Ganti rugi, lanjutnya, hanya diberikan kepada para petani yang mengikuti Asuransi Usaha Tani Padi (AUTP) dari Jasindo. Asuransi diberikan sesuai dengan tingkat kerusakan minimal 70 persen. Sebaliknya petani yang tidak ikut asuransi, maka tidak dapat ganti rugi.

“Petani yang tidak ikut AUTP, hanya dapat bantuan benih cadangan pangan baik nasional maupun daerah saja. Ke depan, kami imbau agar para petani agar ikut asuransi. Selama ini, petani masih berpikir tidak ada musibah, padahal, musibah ini tidak bisa dipastikan,” paparnya.

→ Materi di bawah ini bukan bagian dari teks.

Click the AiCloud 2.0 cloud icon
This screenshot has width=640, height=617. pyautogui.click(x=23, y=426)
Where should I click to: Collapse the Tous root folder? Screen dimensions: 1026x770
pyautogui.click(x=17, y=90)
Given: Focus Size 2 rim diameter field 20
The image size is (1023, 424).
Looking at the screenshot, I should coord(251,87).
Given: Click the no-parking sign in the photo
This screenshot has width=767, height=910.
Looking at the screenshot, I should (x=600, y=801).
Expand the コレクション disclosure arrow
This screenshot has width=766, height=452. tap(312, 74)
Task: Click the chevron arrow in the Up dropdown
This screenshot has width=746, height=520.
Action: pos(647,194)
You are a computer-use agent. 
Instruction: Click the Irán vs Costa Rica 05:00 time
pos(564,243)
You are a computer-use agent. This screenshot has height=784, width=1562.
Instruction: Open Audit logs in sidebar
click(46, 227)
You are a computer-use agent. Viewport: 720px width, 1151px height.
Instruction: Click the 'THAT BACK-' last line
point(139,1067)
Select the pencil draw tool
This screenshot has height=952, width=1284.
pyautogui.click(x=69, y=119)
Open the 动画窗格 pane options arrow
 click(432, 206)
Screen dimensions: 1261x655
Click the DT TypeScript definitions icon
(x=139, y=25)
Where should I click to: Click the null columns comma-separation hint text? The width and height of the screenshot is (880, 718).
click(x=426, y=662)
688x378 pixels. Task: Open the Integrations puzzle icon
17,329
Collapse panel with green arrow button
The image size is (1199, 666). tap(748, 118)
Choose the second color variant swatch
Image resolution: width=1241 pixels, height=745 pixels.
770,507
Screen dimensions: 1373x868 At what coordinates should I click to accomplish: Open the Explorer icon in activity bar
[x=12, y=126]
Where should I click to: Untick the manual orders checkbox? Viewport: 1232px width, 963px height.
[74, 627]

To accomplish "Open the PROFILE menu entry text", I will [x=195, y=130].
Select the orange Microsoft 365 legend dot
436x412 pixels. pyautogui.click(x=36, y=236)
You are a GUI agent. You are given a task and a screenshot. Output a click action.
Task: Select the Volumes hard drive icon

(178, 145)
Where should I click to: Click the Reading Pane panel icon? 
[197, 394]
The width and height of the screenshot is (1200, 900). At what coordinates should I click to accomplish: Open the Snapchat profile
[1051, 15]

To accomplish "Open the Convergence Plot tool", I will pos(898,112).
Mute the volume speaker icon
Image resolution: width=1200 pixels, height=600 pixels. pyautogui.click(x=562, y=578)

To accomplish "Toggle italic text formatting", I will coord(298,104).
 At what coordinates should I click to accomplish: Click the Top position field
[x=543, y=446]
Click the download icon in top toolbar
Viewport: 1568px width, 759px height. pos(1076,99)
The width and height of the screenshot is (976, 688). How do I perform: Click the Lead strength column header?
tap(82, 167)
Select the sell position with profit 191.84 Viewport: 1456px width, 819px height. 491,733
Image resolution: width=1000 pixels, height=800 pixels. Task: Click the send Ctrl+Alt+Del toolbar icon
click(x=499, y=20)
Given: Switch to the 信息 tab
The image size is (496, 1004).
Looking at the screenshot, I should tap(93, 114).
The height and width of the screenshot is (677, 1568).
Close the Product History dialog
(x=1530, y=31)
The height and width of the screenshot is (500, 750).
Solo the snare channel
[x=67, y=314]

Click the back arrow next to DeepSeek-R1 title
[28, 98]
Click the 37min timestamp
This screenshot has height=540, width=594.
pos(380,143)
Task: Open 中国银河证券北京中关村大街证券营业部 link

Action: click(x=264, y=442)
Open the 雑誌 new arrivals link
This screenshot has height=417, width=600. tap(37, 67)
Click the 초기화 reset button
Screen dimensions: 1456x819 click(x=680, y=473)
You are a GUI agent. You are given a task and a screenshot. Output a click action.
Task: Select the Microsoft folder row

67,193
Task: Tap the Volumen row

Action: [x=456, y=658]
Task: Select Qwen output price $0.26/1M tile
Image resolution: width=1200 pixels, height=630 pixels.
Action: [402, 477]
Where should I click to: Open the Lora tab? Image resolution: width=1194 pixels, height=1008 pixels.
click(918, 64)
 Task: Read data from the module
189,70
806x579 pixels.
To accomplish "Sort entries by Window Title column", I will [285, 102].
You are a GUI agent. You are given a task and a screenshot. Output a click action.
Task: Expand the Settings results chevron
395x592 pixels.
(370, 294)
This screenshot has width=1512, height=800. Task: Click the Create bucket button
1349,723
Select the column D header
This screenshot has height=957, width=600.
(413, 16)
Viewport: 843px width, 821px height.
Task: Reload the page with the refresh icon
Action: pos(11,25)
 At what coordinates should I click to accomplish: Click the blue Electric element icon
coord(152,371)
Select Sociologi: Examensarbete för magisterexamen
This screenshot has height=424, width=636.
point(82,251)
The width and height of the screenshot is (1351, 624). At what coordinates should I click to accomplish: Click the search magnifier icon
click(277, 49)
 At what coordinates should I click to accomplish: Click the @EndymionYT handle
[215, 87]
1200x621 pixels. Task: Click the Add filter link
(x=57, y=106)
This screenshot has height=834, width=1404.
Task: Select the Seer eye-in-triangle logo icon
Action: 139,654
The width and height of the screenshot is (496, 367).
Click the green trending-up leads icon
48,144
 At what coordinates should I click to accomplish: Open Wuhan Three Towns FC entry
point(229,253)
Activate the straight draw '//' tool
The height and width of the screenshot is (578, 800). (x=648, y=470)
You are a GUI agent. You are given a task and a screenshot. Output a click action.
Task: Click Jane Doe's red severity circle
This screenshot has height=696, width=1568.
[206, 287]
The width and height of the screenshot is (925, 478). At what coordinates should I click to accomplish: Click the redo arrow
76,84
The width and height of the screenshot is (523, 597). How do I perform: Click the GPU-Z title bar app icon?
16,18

Untuk mengikuti AUTP, tambahnya, tidak mahal. Petani hanya dipungut biaya Rp 36 ribu per hektar dari biaya sebesar Rp 180 ribu per hektar. Sisanya Rp 144 ribu dari subisidi pemerintah. “Kalau ikut asuransi kena musibah, sesuai dengan hasil evaluasi Jasindo di lapangan akan mendapat ganti rugi Rp 6 juta per hektar,” tegasnya.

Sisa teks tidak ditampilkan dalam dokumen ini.